Small Business Credit Availability Act Approved by US Congress, Increases Permissible BDC Leverage

23 March 2018
Mayer Brown Legal Update

President Trump has signed the Consolidated Appropriations Act of 2018 (also known as the “omnibus spending package”), which was passed by the House yesterday and the Senate earlier today and includes H.R. 4267, the Small Business Credit Availability Act. H.R. 4267 would potentially increase the amount of permissible leverage that can be employed by a business development company (BDC).

US House Financial Services Committee (HFSC) Chairman Jeb Hensarling (R-TX), noting that the HFSC has marked up this bill in the last three congressional sessions, has said of H.R. 4267 and H.R. 4792, the Small Business Access to Capital After a Natural Disaster Act, which the HFSC also passed on a bipartisan basis:

“Both of these bills are important, pro-growth, bipartisan pieces of legislation that will help our small businesses access the capital they need to expand and create jobs,” and “[t]hey are just two of the nearly three dozen strong bipartisan bills our committee has advanced this congress and that we hope our Senate colleagues will give the same consideration.”

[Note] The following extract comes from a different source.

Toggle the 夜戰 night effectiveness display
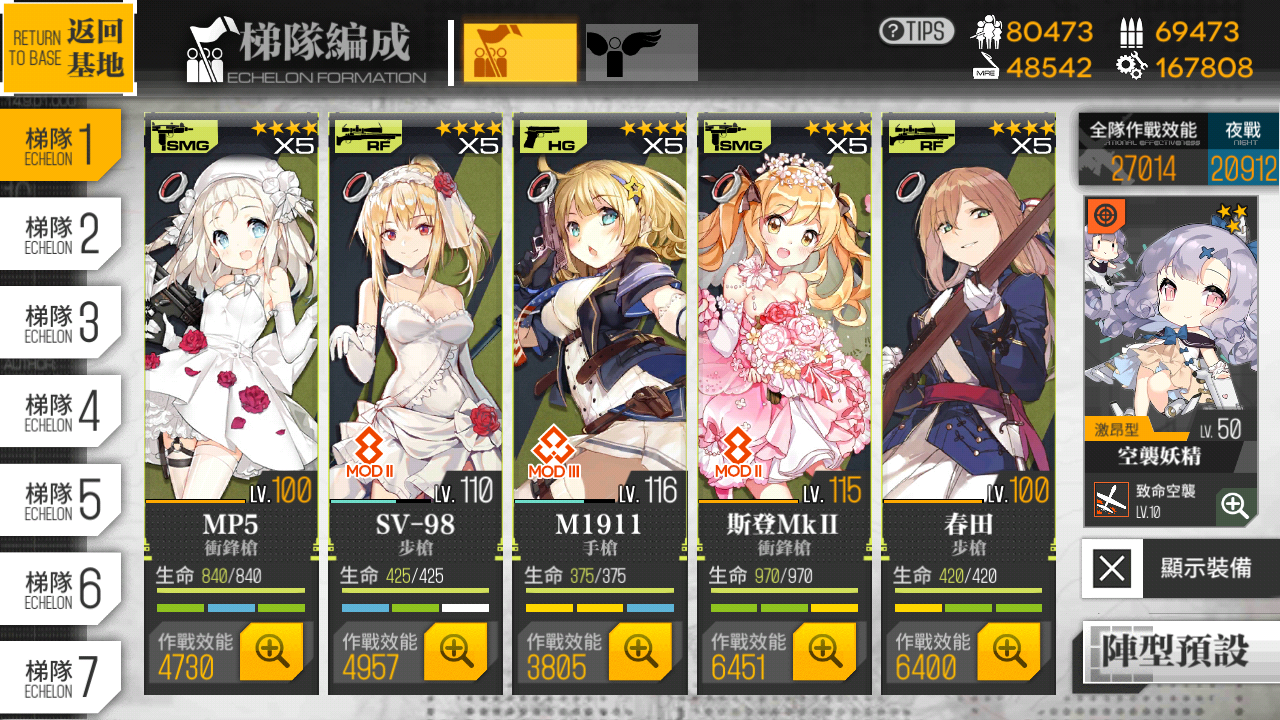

Under section 2(a)(2) of the Small Business Credit Availability Act, the required minimum asset coverage requirement that must be met by a BDC can decrease from 200 percent to 150 percent if:

“(A) not later than 5 business days after the date on which those asset coverage requirements are approved under subparagraph (D) of this paragraph, the business development company discloses that the requirements were approved, and the effective date of the approval,

“(i) any filing submitted to the Commission under section 13(a) or 15(d) of the Securities Exchange Act of 1934 (15 U.S.C. 78m(a); 78o(d)); and

“(ii) a notice on the website of the business development company;

“(B) the business development company discloses, in each periodic filing required under section 13(a) of the Securities Exchange Act of 1934 (15 U.S.C. 78m(a))—

“(i) the aggregate outstanding principal amount or liquidation preference, as applicable, of the senior securities issued by the business development company and the asset coverage percentage as of the date of the business development company’s most recent financial statements included in that filing;

“(ii) that the business development company, under subparagraph (D), has approved the asset coverage requirements under this paragraph; and

“(iii) the effective date of the approval described in clause (ii);

“(C) with respect to a business development company that is an issuer of common equity securities, each periodic filing of the company required under section 13(a) of the Securities Exchange Act of 1934 (15 U.S.C. 78m(a)) includes disclosures that are reasonably designed to ensure that shareholders are informed of—

“(i) the amount of senior securities (and the associated asset coverage ratios) of the company, determined as of the date of the most recent financial statements of the company included in that filing; and

“(ii) the principal risk factors associated with the senior securities described in clause (i), to the extent that risk is incurred by the company; and

“(D) the company—

“(i)(I) through a vote of the required majority (as defined in section 57(o)), approves the application of this paragraph to the company, to become effective on the date that is 1 year after the date of the approval; or

“(II) obtains, at a special or annual meeting of shareholders or partners at which a quorum is present, the approval of more than 50 percent of the votes cast for the application of this paragraph to the company, to become effective on the first day after the date of the approval; and

“(ii) if the company is not an issuer of common equity securities that are listed on a national securities exchange, extends, to each person that is a shareholder as of the date of an approval described in subclause (I) or (II) of clause (i), as applicable, the opportunity (which may include a tender offer) to sell the securities held by that shareholder as of that applicable approval date, with 25 percent of those securities to be repurchased in each of the 4 calendar quarters following the calendar quarter in which that applicable approval date takes place."

(Corrected to conform to the final enrolled bill and for text omitted in error.)